**Task:** Write out, word for word, every line in the data below from the one containing "Antara madet dan setan (773, 825)" to the one containing "[button] (187, 325)", both of them included.

**Records for processing:**
----------------

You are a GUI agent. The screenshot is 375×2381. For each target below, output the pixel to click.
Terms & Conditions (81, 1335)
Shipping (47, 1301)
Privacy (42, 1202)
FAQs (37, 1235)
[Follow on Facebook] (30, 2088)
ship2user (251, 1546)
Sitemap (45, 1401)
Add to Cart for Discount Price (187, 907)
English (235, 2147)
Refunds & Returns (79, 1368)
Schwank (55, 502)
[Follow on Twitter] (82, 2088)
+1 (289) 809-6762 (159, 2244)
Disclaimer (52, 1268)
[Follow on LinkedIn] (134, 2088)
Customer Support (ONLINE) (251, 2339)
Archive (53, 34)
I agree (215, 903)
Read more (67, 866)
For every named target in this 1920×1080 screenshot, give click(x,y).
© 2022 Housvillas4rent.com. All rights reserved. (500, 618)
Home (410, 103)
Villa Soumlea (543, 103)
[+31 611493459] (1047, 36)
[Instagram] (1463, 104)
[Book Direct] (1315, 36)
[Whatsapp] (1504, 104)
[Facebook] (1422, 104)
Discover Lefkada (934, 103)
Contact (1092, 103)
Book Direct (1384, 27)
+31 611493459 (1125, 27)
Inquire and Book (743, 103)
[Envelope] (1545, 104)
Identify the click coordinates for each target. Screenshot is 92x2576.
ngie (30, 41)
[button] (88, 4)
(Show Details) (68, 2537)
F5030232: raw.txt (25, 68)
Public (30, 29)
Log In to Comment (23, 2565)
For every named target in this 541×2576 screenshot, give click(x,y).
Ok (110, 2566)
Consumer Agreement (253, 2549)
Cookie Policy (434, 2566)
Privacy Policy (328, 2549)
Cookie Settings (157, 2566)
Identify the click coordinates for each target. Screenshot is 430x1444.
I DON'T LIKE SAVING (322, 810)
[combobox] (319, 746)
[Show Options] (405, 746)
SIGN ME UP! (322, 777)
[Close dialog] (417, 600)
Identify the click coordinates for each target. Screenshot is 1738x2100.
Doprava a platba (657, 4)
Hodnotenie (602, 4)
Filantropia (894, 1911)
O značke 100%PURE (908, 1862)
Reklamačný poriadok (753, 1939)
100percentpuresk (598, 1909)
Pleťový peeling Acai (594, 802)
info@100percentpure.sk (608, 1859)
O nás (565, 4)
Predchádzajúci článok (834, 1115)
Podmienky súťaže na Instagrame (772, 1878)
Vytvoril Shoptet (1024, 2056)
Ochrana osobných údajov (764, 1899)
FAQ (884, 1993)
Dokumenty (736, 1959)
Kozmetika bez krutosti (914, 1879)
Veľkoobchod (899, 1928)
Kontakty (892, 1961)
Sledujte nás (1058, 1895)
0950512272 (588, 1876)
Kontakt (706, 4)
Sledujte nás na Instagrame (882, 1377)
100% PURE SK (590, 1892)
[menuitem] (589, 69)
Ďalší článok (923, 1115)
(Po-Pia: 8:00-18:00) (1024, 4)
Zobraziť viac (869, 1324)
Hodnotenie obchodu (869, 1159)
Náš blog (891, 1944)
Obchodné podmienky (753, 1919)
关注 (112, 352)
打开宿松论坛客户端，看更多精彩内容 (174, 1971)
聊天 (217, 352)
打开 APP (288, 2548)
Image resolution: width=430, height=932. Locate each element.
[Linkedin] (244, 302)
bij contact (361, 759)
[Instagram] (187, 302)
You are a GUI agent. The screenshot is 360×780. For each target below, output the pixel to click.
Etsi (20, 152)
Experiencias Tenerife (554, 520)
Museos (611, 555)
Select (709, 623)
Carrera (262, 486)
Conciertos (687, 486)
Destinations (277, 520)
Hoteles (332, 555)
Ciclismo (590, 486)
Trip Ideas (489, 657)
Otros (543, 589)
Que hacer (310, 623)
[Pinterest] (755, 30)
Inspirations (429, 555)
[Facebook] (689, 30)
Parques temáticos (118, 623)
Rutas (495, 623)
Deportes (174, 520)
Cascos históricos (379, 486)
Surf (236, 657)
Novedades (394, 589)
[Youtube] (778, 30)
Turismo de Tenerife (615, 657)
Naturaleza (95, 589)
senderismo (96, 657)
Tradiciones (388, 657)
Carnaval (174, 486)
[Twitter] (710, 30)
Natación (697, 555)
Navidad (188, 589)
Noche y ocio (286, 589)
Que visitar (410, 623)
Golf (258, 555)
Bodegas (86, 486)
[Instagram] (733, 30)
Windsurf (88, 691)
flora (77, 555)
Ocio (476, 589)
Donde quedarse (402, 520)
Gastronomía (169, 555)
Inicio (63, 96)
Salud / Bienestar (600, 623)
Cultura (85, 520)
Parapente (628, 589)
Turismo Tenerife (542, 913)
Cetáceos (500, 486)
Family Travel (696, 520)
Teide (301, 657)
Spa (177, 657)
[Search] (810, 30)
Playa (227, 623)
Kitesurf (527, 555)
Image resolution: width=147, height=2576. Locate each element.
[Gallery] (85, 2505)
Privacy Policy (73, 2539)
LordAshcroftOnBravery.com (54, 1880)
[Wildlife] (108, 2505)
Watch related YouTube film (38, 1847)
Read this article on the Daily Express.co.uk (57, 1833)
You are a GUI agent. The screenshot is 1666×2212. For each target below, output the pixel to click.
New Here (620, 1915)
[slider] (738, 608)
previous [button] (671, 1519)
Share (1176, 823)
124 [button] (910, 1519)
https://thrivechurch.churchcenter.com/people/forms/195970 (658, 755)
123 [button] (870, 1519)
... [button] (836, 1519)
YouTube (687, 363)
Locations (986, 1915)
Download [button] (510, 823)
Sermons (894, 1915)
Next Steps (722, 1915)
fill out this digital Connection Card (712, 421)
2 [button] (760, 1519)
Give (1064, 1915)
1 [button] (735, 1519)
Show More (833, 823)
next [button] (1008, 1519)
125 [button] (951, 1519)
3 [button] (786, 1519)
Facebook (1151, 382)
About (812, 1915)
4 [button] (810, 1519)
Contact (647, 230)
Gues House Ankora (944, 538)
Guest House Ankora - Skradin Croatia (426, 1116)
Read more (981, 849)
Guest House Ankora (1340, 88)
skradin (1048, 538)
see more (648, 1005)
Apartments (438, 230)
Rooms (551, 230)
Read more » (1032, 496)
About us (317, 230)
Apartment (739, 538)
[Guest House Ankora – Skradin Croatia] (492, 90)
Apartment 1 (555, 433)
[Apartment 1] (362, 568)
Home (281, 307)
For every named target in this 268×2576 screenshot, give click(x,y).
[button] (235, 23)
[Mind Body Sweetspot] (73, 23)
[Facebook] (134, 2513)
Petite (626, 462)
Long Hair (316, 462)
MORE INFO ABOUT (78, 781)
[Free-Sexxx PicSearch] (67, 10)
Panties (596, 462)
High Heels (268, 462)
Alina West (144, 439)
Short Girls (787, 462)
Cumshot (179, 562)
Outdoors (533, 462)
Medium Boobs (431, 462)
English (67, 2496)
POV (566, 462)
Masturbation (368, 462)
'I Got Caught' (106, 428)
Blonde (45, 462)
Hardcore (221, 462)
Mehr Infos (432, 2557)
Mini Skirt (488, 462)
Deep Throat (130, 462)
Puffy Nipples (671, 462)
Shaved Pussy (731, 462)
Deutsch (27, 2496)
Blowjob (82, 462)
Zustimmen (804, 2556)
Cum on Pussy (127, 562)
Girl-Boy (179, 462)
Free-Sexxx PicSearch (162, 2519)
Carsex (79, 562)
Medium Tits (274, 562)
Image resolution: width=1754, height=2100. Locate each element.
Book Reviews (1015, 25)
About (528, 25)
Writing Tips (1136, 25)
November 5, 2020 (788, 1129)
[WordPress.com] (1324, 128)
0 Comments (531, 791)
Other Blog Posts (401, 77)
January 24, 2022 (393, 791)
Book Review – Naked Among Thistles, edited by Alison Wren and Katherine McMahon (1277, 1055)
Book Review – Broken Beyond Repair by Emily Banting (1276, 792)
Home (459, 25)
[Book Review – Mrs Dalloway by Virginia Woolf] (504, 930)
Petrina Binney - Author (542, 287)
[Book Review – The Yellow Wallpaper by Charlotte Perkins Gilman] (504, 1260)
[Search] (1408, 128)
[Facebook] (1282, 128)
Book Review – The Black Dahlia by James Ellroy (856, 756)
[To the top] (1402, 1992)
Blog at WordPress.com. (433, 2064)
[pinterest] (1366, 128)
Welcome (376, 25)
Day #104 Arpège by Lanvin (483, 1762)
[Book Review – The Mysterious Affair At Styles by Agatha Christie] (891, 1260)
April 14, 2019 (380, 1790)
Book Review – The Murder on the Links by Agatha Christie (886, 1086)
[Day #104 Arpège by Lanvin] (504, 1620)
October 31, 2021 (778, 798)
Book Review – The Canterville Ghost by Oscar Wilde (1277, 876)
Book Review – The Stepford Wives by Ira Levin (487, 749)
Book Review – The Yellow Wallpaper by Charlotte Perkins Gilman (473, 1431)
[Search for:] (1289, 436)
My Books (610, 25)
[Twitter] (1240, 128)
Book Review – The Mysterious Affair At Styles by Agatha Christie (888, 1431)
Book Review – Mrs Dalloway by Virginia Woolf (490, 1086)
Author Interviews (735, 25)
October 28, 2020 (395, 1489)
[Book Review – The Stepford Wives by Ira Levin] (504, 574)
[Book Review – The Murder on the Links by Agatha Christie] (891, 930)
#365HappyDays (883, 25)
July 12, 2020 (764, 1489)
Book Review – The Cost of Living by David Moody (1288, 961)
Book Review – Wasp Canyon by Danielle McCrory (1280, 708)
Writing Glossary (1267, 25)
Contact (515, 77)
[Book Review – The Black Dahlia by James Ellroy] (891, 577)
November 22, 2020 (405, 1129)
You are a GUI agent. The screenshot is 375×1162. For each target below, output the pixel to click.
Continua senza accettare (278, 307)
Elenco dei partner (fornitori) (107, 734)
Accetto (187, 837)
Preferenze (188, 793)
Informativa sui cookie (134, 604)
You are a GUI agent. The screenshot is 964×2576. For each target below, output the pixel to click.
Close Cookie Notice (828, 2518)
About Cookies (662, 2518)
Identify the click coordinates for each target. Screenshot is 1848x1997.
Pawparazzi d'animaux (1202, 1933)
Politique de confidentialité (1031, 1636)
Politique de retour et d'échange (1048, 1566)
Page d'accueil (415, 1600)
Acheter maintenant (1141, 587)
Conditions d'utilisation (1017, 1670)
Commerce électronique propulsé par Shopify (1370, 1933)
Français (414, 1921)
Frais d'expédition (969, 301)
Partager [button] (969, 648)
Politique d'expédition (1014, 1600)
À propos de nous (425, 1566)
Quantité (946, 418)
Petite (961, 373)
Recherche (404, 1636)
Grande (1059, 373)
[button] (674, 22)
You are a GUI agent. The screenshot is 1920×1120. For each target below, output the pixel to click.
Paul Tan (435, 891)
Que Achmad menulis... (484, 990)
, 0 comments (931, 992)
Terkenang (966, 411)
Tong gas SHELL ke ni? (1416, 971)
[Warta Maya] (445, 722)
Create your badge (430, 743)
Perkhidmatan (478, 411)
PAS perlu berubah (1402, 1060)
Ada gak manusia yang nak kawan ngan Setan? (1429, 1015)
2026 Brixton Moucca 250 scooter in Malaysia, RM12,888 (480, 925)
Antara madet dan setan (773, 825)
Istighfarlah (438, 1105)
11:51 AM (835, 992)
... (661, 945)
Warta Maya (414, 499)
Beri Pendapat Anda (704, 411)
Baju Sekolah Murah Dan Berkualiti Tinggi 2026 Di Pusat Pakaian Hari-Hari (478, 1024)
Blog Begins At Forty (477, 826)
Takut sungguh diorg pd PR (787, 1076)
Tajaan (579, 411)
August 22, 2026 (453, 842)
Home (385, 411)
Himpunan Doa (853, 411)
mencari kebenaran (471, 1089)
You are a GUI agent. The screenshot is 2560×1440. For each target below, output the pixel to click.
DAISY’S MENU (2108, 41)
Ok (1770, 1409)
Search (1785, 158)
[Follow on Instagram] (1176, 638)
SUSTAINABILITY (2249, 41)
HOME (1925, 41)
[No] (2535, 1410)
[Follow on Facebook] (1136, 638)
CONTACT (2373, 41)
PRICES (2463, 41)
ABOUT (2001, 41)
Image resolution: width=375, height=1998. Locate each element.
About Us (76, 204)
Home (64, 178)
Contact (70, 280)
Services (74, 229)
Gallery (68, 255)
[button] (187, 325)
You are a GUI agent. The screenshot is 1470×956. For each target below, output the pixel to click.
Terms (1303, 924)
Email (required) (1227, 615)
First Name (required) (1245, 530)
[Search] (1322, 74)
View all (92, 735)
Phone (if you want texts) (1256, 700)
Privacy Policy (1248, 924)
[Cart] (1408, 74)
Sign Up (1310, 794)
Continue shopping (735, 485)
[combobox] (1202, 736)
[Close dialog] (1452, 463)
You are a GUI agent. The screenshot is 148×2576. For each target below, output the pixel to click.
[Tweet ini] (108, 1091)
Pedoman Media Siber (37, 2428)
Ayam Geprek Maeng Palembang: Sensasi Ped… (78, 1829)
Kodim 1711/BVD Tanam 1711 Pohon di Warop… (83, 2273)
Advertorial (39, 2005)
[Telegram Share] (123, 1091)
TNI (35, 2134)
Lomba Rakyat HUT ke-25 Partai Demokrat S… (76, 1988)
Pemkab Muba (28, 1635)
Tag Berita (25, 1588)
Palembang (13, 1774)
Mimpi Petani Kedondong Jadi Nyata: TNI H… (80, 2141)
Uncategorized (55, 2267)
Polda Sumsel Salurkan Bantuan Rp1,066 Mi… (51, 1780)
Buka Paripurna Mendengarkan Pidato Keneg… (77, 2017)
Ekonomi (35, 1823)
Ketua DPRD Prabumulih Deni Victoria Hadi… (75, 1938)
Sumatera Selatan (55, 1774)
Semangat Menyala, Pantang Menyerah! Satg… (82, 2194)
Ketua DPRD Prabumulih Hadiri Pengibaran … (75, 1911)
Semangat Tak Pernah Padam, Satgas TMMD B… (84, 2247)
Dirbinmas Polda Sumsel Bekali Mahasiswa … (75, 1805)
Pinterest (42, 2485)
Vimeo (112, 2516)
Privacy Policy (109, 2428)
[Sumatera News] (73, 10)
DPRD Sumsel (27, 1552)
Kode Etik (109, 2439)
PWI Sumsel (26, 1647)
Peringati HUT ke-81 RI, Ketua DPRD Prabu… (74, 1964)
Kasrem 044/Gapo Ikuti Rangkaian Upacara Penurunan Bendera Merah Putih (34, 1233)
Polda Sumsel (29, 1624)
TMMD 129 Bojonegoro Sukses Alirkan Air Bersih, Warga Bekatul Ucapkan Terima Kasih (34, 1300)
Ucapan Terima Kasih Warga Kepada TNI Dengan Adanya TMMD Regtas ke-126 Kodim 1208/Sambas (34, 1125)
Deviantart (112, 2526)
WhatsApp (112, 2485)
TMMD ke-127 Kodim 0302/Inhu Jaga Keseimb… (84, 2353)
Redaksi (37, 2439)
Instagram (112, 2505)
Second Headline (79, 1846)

----------------

**Answer space:**
Antara madet dan setan (773, 825)
Istighfarlah (438, 1105)
11:51 AM (835, 992)
... (661, 945)
Warta Maya (414, 499)
Beri Pendapat Anda (704, 411)
Baju Sekolah Murah Dan Berkualiti Tinggi 2026 Di Pusat Pakaian Hari-Hari (478, 1024)
Blog Begins At Forty (477, 826)
Takut sungguh diorg pd PR (787, 1076)
Tajaan (579, 411)
August 22, 2026 (453, 842)
Home (385, 411)
Himpunan Doa (853, 411)
mencari kebenaran (471, 1089)
You are a GUI agent. The screenshot is 2560×1440. For each target below, output the pixel to click.
DAISY’S MENU (2108, 41)
Ok (1770, 1409)
Search (1785, 158)
[Follow on Instagram] (1176, 638)
SUSTAINABILITY (2249, 41)
HOME (1925, 41)
[No] (2535, 1410)
[Follow on Facebook] (1136, 638)
CONTACT (2373, 41)
PRICES (2463, 41)
ABOUT (2001, 41)
Image resolution: width=375, height=1998. Locate each element.
About Us (76, 204)
Home (64, 178)
Contact (70, 280)
Services (74, 229)
Gallery (68, 255)
[button] (187, 325)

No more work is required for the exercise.